» PASSAGE:
<<<<
In this shipboard mystery, a party of wealthy people are traveling when one of their number, Cosmo Kyrie Bellew goes missing. He is presumed dead, murdered and oddly enough, everyone agrees that his body is aboard the ship. No one seems to have any motive, despite Andre Beranger having bribed an officer to stow away. This is the first thing that displeased me. Were I to kill someone on board ship and it was night, that body would go overboard.
The other thing that annoyed me is the set design. Most of the mystery is set in a single room, with a library against a wall and likewise liquor. Even in modern ocean liners, huge affairs with excellent stabilizers, every piece of furniture is built with the assumption that the ship will rock. Everything has railing around it to prevent things from winding up on the deck. There's none of that in evidence. It looks like an ordinary room. Clearly no thought was given to making it look like a ship by art director Edward Jewell. Finally, there is endless talking. As the first sound feature by Pathe -- soon subsumed into RKO -- clearly the point was the talk. But it does go on endlessly.
1929 was a transition year for the movies, and the sheer, giddy pleasure of talk in the movies was a big selling point. Cinematographer Arthur Miller does what he can to keep things moving, but this movie doesn't move in either visuals or in plot.
This being early in the evolution of talkies, there are some peculiarities in casting. Lee Patrick gets an early leading role and does well. Ned Sparks plays the First mate, and while his gaunt build and nasal delivery are much in evidence, it's just another role. Other players of later note include Claude King, Russell Gleason, and Warner Richmond.
I would have liked to have thought more highly of this antediluvian talkie, but clearly they were still learning what would work in this new medium, and what would not.
>>>>
» DATA SECTION:
<<<<
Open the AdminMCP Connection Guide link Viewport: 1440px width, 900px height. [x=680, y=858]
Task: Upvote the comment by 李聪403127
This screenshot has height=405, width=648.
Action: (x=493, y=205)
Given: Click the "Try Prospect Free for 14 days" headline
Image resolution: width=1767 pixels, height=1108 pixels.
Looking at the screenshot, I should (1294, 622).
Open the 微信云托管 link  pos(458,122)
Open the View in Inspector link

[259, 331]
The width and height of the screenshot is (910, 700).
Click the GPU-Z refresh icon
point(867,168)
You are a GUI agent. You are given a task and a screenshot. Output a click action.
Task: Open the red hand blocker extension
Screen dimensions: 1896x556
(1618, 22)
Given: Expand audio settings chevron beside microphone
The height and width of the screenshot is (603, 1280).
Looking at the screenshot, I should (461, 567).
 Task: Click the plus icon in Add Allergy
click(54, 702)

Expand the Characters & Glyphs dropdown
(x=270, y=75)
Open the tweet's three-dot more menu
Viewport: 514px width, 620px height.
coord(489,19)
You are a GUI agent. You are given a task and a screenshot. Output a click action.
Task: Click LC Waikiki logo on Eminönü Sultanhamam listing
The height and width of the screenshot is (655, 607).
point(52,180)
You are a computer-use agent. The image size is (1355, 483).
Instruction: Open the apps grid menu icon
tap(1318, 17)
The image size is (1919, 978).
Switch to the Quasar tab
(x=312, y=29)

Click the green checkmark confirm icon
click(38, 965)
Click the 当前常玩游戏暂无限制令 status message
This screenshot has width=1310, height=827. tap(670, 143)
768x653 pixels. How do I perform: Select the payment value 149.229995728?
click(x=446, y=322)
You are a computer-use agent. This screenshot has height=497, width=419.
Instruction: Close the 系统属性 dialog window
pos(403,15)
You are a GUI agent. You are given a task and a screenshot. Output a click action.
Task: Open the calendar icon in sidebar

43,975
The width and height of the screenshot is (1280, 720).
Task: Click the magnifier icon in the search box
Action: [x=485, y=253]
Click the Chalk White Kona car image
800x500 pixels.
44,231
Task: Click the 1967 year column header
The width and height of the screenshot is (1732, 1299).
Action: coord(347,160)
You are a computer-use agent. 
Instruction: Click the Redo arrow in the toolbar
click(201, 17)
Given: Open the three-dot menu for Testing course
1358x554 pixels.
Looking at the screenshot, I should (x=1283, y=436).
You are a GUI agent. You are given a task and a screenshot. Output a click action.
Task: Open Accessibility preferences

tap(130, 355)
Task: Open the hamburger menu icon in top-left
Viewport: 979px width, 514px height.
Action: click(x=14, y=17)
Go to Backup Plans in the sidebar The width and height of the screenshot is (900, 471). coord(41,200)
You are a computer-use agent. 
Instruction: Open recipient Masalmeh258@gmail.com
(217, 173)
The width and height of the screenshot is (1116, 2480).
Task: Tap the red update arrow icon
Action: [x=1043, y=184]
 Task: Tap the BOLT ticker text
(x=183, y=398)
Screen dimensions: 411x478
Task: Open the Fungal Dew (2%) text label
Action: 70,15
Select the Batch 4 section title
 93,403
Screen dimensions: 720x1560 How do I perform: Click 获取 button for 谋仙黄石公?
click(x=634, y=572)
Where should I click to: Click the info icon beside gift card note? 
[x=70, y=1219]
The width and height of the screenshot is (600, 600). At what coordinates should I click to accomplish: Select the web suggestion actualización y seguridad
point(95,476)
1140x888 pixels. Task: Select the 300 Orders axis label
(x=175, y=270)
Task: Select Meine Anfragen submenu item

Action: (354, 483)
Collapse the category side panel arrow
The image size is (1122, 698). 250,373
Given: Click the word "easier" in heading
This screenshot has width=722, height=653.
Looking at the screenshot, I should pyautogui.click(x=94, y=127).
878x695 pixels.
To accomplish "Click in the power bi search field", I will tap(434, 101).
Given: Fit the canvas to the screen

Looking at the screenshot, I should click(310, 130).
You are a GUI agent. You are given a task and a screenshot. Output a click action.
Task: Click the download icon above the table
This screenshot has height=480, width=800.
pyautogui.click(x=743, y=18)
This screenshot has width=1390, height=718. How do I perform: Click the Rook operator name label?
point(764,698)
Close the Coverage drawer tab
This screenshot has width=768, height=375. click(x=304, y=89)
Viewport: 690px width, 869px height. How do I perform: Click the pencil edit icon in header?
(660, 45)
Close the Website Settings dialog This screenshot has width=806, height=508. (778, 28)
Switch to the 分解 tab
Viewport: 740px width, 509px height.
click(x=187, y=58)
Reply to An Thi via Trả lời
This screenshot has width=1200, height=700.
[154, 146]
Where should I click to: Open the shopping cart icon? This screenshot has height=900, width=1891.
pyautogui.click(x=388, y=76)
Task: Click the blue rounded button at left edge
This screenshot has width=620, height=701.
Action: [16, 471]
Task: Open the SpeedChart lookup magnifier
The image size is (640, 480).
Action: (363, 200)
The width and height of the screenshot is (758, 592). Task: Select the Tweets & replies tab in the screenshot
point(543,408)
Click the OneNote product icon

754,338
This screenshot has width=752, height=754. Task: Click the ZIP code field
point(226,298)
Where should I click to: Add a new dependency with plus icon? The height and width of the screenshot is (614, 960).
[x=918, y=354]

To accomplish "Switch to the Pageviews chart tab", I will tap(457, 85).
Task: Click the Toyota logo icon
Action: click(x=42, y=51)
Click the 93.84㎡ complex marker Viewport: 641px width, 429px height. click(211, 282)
>>>>
» EXERCISE:
Answer these questions about the film review above:
1. Which member of the traveling party goes missing?
2. Who was the art director?
3. What role does Ned Sparks play?

» TASK ANSWER:
1. Cosmo Kyrie Bellew
2. Edward Jewell
3. The First mate